Birleşimi: Matenin yapraklarındaki maddeleri önemine göre şöyle sıralayabiliriz;
a) Purinalkaloitler %0,5-2arasında olup Coffein %0,4-1,5arasında ve Thcobromin %0,1-0,3 arasında ve çok az miktarda Thopyllin içerir.
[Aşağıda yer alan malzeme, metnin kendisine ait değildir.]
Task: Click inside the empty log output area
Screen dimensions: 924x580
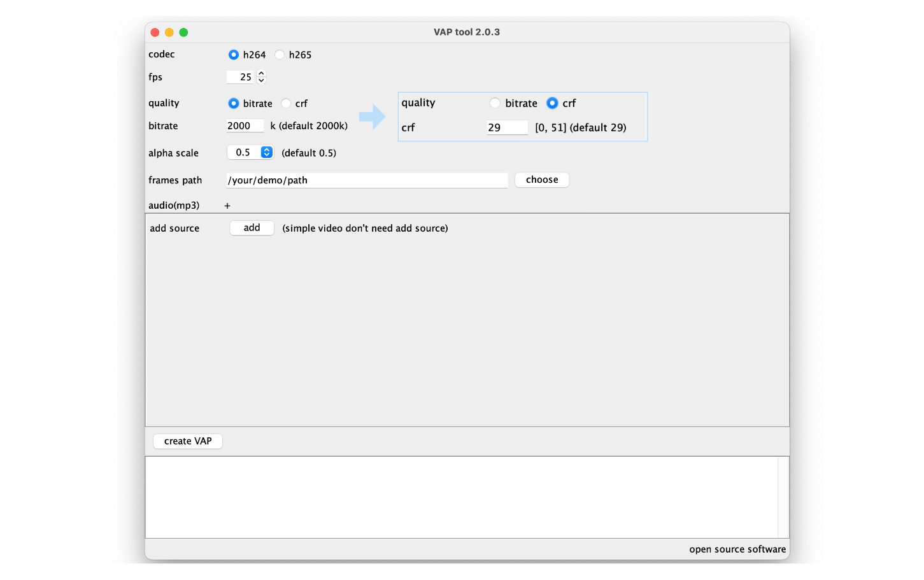Action: (x=461, y=497)
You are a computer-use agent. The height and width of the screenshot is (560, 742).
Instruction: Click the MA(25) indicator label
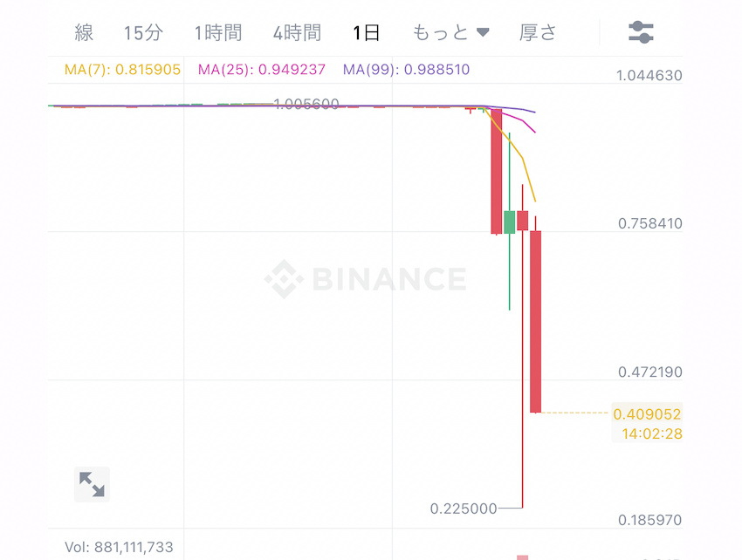262,70
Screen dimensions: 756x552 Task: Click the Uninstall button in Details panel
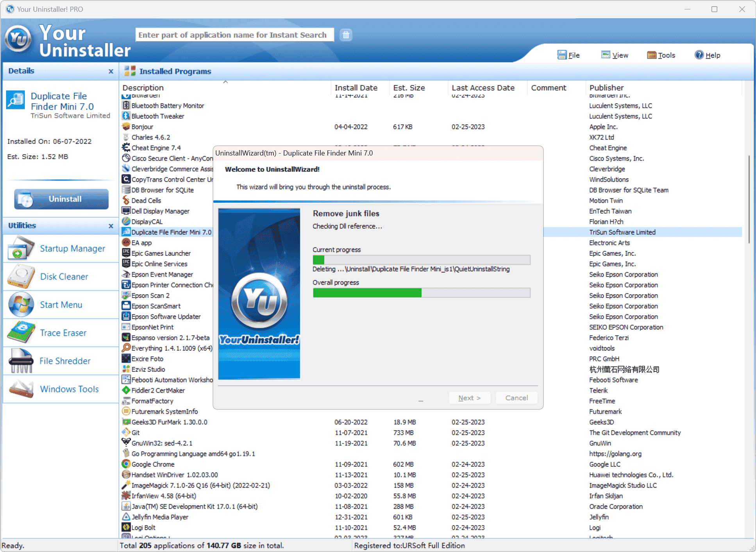61,199
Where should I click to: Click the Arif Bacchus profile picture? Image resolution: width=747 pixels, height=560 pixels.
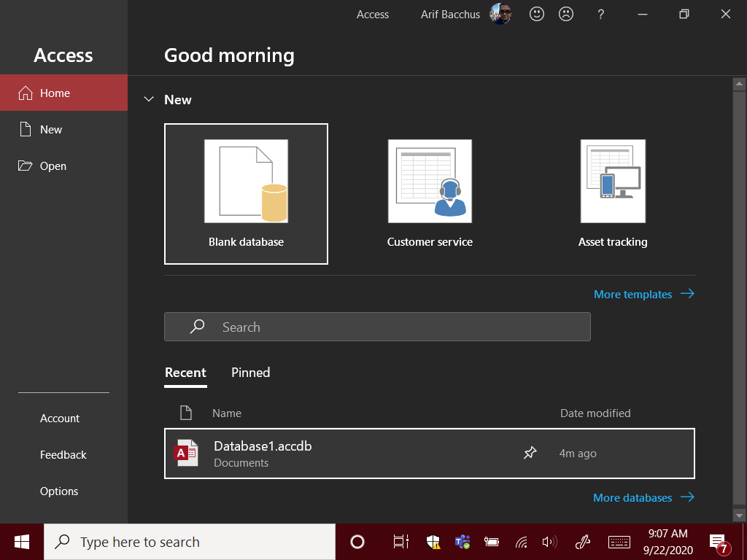pyautogui.click(x=500, y=14)
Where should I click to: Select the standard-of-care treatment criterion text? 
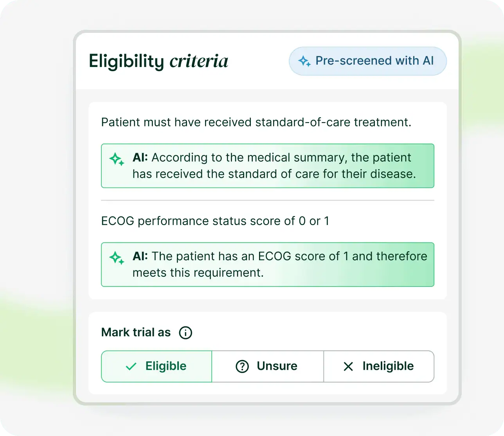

b) Flavonitler; rutosid kâmpferolglikozit, Quercitringlikozit ve İzoquercitringlikozit
c) Saponinler; Ursolasidi, Oleonolasidi ve Metasaponin
d) Vitaminlerden; B1, B2, B3, B6 ve C vitamini
e) Ayrıca Saponinler ve az miktarda az miktarda eterik yağ içerir.
Tesir şekli: Sinirleri uyarıcı, damarları büzücü ve metabolizmayı kuvvet-lendirici özelliklere sahiptir.
Kullanılması: Komisyon Eye göre Mate çayı zihinsel ve bedensel yor-gunluğa karşı kullanılır. Halk arasında bağırsakları çalıştırma ve yorgunluğa karşı kullanılır.
Çayı: İki kahve kaşığı Mate yaprağı demliğe konur ve üzerine 300-400ml kaynar su ilave edilerek 5-10dk demlenmeye bırakıldıktan sonra süzülerek içilir.
Yan tesirleri: Çok aşırı miktarda içilmesi halinde bazı rahatsızlıklara sebep olabilir. Latin Amerikada Mate çayını çok sıcak içenlerde yutak, kalkan bezi ve yemek borusu kanseri olduğu görülmüştür. Mate çayı ile Çobanpüskülü birbirinden farklıdır. Bu nedenle aynı maksatla kullanılamazlar.